Stored data:

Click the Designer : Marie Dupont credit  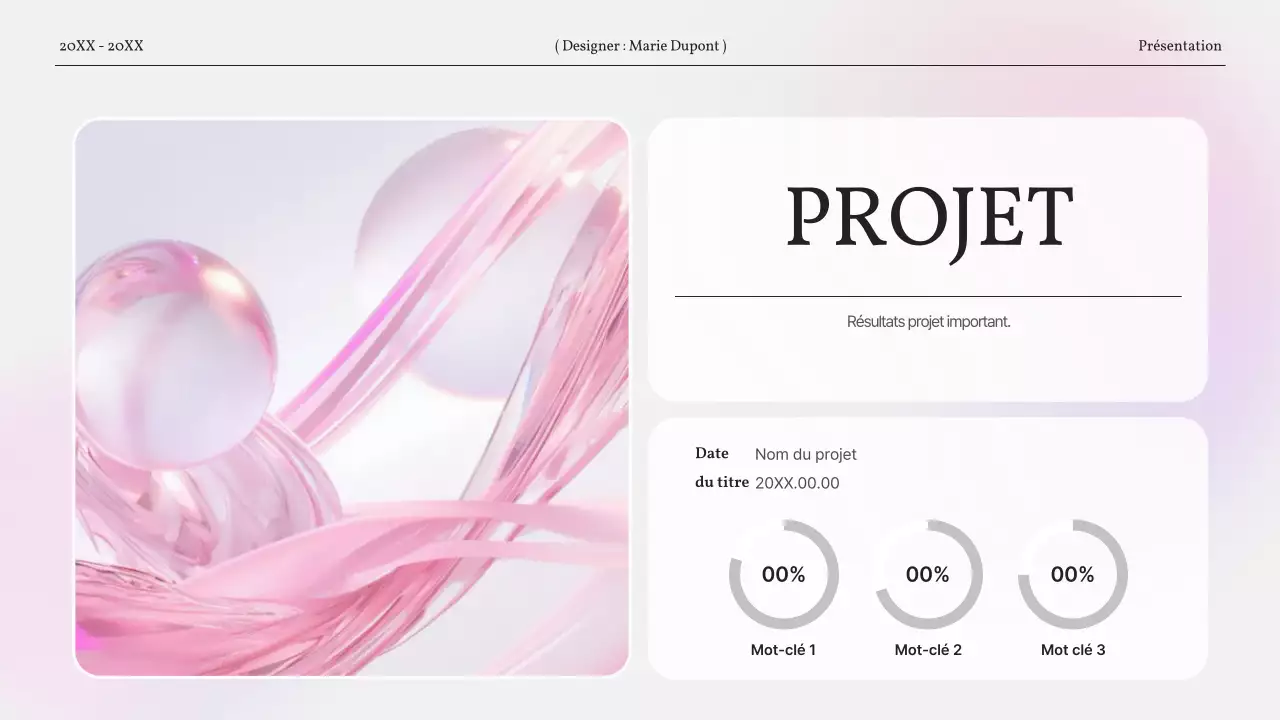(639, 45)
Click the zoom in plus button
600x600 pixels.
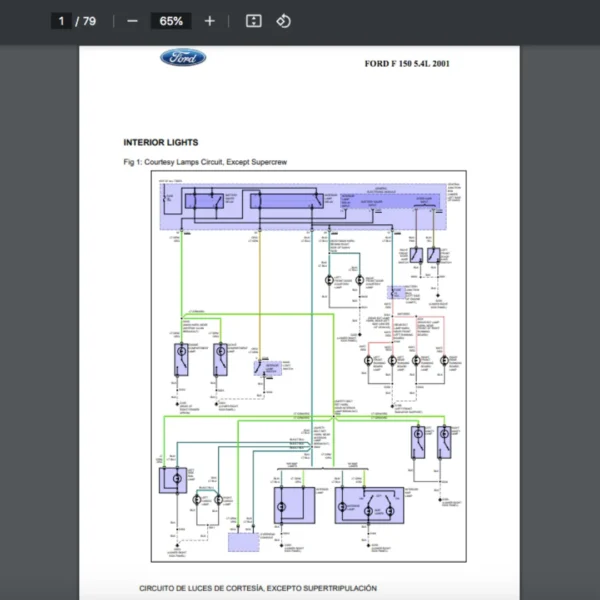click(209, 21)
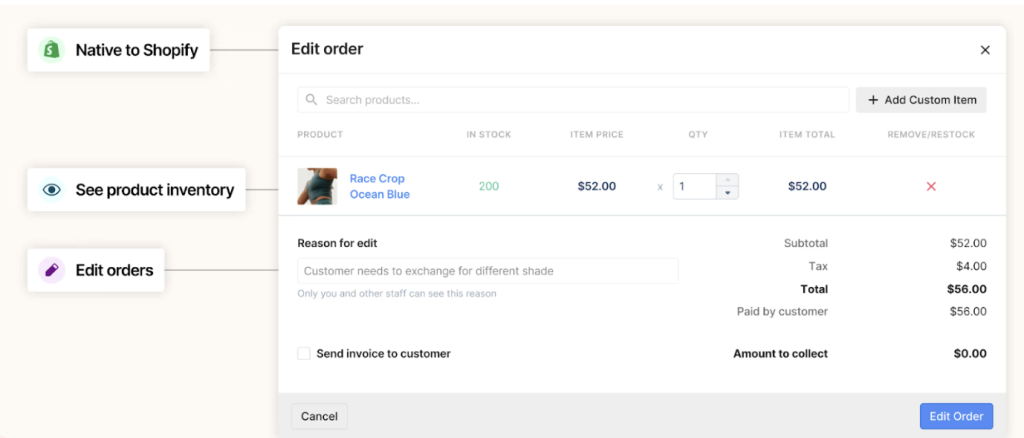Image resolution: width=1024 pixels, height=438 pixels.
Task: Click the eye icon for product inventory
Action: click(x=52, y=189)
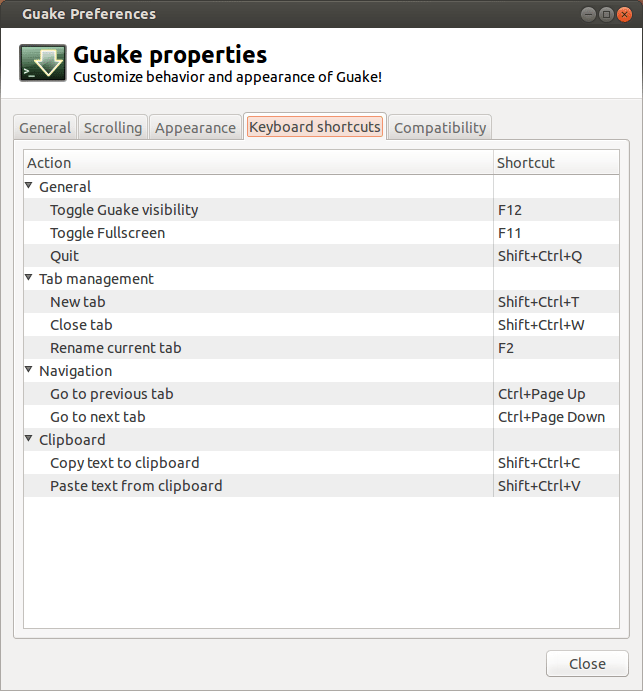Click the Ctrl+Page Up shortcut cell
643x691 pixels.
542,394
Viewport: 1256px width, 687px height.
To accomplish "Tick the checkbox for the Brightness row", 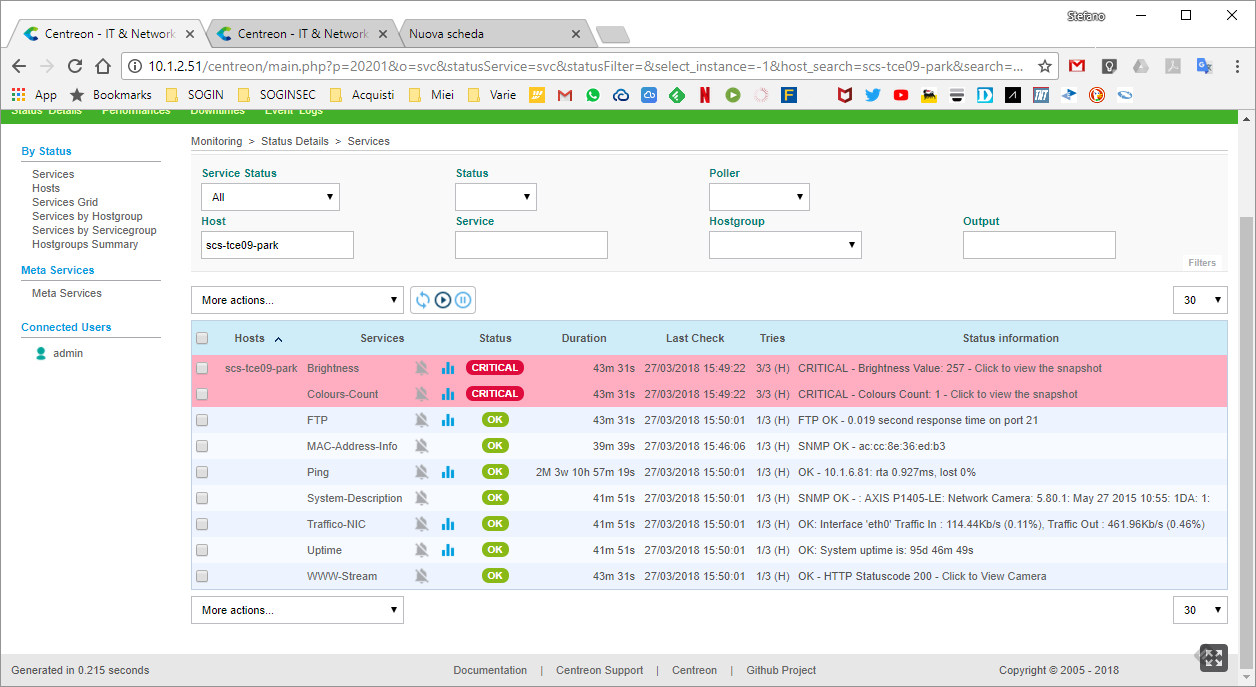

Work to complete:
Your answer must be the exact lines from the one containing "600x600 pixels." through the last line of the records above, with both included and no pictures.

Answer below:
600x600 pixels.
click(209, 21)
Image resolution: width=1024 pixels, height=438 pixels.
Task: Click the eye icon for product inventory
Action: click(x=52, y=189)
Click the Ctrl+Page Up shortcut cell
643x691 pixels.
542,394
Viewport: 1256px width, 687px height.
To accomplish "Tick the checkbox for the Brightness row", 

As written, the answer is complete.